**HOW TO COMPLETE THIS TASK:**
Below this line is the material. Write out only its lines from the one containing "Task: Click the 'delivery" through the one containing "Given: Click the Email field label", both kept, exactly.

━━━━━ RECORDS FOR THE EXERCISE ━━━━━

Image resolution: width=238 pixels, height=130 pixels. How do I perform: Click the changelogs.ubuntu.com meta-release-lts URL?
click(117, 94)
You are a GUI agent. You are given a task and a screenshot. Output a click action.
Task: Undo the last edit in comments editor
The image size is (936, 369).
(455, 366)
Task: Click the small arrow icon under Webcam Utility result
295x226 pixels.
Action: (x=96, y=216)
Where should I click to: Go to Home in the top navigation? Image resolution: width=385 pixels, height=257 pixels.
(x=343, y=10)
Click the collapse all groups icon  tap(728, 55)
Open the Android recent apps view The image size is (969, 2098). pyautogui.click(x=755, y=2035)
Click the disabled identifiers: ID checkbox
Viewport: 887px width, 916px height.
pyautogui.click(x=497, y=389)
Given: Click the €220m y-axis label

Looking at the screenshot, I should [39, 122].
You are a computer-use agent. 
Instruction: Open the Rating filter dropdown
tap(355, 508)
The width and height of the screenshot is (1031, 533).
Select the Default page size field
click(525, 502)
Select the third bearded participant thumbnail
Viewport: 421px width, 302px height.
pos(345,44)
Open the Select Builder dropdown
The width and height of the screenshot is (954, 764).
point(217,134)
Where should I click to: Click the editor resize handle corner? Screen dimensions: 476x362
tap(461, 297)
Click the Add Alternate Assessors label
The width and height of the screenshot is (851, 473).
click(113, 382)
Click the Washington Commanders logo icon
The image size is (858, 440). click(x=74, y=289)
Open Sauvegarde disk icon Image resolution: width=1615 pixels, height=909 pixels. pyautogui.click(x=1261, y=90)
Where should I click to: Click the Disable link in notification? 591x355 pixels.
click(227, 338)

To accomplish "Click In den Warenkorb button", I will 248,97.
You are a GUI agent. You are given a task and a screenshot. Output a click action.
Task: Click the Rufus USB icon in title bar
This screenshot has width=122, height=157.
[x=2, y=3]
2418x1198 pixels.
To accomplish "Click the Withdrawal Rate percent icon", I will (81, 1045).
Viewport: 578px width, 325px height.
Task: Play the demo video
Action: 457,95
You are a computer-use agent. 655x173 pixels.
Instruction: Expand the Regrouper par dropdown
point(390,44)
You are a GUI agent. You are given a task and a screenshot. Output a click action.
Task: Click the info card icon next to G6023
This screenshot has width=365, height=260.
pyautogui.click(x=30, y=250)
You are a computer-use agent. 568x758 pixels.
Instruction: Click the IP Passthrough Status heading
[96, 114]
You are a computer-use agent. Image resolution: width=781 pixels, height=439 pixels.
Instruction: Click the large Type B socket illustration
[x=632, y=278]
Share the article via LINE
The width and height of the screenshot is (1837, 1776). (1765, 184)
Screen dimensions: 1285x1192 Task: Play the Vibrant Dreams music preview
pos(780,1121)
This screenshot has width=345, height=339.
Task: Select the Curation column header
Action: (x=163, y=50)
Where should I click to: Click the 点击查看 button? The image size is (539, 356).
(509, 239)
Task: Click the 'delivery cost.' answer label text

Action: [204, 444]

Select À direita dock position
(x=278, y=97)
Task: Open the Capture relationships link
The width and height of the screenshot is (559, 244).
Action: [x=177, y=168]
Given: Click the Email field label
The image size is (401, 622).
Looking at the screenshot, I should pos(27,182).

━━━━━

**OUTPUT FOR THIS TASK:**
Task: Click the 'delivery cost.' answer label text

Action: [204, 444]

Select À direita dock position
(x=278, y=97)
Task: Open the Capture relationships link
The width and height of the screenshot is (559, 244).
Action: [x=177, y=168]
Given: Click the Email field label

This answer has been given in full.